● Exercise instructions
Each line in the records below, from the one that contains "El libro de la vida (281, 1655)" to the one that contains "Подписаться (181, 1422)", should be reproduced exactly, the first and last included.

● ● ● ● ● ● ●

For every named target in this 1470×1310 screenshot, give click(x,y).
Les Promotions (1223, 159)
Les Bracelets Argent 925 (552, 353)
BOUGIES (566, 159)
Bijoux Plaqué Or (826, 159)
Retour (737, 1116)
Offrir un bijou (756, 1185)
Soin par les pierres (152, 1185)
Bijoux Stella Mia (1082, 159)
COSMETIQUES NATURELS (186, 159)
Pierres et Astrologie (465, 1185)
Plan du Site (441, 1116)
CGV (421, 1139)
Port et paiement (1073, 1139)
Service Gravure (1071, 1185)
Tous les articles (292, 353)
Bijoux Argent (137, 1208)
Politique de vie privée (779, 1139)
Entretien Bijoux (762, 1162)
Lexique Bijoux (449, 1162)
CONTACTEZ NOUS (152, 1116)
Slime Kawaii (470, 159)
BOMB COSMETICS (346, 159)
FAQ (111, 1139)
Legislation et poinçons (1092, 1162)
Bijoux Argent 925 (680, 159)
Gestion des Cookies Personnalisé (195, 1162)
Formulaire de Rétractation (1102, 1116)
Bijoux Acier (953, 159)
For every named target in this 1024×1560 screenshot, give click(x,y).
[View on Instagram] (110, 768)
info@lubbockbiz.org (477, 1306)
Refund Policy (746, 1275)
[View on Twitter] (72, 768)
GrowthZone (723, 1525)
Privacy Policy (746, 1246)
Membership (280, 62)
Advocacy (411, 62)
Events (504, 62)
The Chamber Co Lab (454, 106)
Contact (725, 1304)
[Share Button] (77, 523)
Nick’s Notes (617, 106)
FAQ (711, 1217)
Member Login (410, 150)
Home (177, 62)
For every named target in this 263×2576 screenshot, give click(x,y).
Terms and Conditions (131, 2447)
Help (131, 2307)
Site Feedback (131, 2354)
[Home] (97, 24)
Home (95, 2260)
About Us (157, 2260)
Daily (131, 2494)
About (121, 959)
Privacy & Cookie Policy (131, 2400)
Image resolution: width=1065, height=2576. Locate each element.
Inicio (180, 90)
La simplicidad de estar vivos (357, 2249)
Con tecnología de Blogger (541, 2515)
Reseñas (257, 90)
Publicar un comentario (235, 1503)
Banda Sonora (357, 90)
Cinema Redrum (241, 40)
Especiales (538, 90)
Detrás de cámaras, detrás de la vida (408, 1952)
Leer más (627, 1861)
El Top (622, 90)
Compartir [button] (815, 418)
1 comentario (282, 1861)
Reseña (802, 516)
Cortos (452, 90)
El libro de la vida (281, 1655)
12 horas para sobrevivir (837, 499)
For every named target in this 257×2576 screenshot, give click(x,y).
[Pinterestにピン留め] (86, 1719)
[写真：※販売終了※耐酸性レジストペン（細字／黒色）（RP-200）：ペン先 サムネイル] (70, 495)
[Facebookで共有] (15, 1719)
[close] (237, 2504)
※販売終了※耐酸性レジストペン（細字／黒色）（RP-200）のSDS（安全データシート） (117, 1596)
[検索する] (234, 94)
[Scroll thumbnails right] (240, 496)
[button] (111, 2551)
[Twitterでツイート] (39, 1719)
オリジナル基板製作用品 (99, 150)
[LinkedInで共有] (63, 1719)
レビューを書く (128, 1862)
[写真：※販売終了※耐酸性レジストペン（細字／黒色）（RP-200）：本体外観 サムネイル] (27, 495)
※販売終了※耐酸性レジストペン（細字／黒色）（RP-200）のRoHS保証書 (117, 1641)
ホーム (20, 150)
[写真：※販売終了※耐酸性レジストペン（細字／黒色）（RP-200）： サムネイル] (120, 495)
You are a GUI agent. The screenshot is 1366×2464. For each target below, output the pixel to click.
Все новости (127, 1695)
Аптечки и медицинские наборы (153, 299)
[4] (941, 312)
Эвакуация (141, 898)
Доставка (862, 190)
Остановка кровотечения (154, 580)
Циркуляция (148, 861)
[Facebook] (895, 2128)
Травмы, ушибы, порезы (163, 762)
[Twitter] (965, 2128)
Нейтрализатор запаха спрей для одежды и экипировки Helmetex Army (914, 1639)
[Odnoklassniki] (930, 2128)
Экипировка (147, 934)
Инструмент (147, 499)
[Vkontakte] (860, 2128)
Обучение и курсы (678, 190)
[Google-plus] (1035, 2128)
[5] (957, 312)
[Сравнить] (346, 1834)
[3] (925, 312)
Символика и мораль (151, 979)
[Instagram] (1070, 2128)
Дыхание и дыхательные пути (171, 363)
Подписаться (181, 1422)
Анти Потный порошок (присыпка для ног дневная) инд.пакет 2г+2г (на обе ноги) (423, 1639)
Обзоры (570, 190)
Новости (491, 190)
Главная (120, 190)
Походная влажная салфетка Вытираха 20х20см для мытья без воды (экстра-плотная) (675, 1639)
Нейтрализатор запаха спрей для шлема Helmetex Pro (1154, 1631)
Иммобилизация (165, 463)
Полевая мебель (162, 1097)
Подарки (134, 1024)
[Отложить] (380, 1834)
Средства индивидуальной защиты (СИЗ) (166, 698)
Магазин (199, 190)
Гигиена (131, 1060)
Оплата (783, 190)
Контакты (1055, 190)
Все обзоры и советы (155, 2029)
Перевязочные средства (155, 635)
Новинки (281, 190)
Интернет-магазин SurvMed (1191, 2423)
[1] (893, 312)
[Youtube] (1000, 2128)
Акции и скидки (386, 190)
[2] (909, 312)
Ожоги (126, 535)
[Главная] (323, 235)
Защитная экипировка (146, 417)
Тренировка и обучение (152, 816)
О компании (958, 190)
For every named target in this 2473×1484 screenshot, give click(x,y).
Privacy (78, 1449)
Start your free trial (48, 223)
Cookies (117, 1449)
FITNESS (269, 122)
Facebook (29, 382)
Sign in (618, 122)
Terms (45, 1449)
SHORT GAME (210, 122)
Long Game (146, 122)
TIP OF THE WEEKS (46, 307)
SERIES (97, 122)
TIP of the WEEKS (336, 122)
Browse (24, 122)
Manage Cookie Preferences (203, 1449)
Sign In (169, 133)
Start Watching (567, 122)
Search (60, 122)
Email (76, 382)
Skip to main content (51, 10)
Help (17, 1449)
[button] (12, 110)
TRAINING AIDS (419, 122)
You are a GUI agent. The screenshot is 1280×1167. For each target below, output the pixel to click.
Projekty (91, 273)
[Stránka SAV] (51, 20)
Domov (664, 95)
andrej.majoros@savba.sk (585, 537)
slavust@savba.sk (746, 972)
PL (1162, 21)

● ● ● ● ● ● ●

● Written answer
El libro de la vida (281, 1655)
12 horas para sobrevivir (837, 499)
For every named target in this 257×2576 screenshot, give click(x,y).
[Pinterestにピン留め] (86, 1719)
[写真：※販売終了※耐酸性レジストペン（細字／黒色）（RP-200）：ペン先 サムネイル] (70, 495)
[Facebookで共有] (15, 1719)
[close] (237, 2504)
※販売終了※耐酸性レジストペン（細字／黒色）（RP-200）のSDS（安全データシート） (117, 1596)
[検索する] (234, 94)
[Scroll thumbnails right] (240, 496)
[button] (111, 2551)
[Twitterでツイート] (39, 1719)
オリジナル基板製作用品 (99, 150)
[LinkedInで共有] (63, 1719)
レビューを書く (128, 1862)
[写真：※販売終了※耐酸性レジストペン（細字／黒色）（RP-200）：本体外観 サムネイル] (27, 495)
※販売終了※耐酸性レジストペン（細字／黒色）（RP-200）のRoHS保証書 (117, 1641)
ホーム (20, 150)
[写真：※販売終了※耐酸性レジストペン（細字／黒色）（RP-200）： サムネイル] (120, 495)
You are a GUI agent. The screenshot is 1366×2464. For each target below, output the pixel to click.
Все новости (127, 1695)
Аптечки и медицинские наборы (153, 299)
[4] (941, 312)
Эвакуация (141, 898)
Доставка (862, 190)
Остановка кровотечения (154, 580)
Циркуляция (148, 861)
[Facebook] (895, 2128)
Травмы, ушибы, порезы (163, 762)
[Twitter] (965, 2128)
Нейтрализатор запаха спрей для одежды и экипировки Helmetex Army (914, 1639)
[Odnoklassniki] (930, 2128)
Экипировка (147, 934)
Инструмент (147, 499)
[Vkontakte] (860, 2128)
Обучение и курсы (678, 190)
[Google-plus] (1035, 2128)
[5] (957, 312)
[Сравнить] (346, 1834)
[3] (925, 312)
Символика и мораль (151, 979)
[Instagram] (1070, 2128)
Дыхание и дыхательные пути (171, 363)
Подписаться (181, 1422)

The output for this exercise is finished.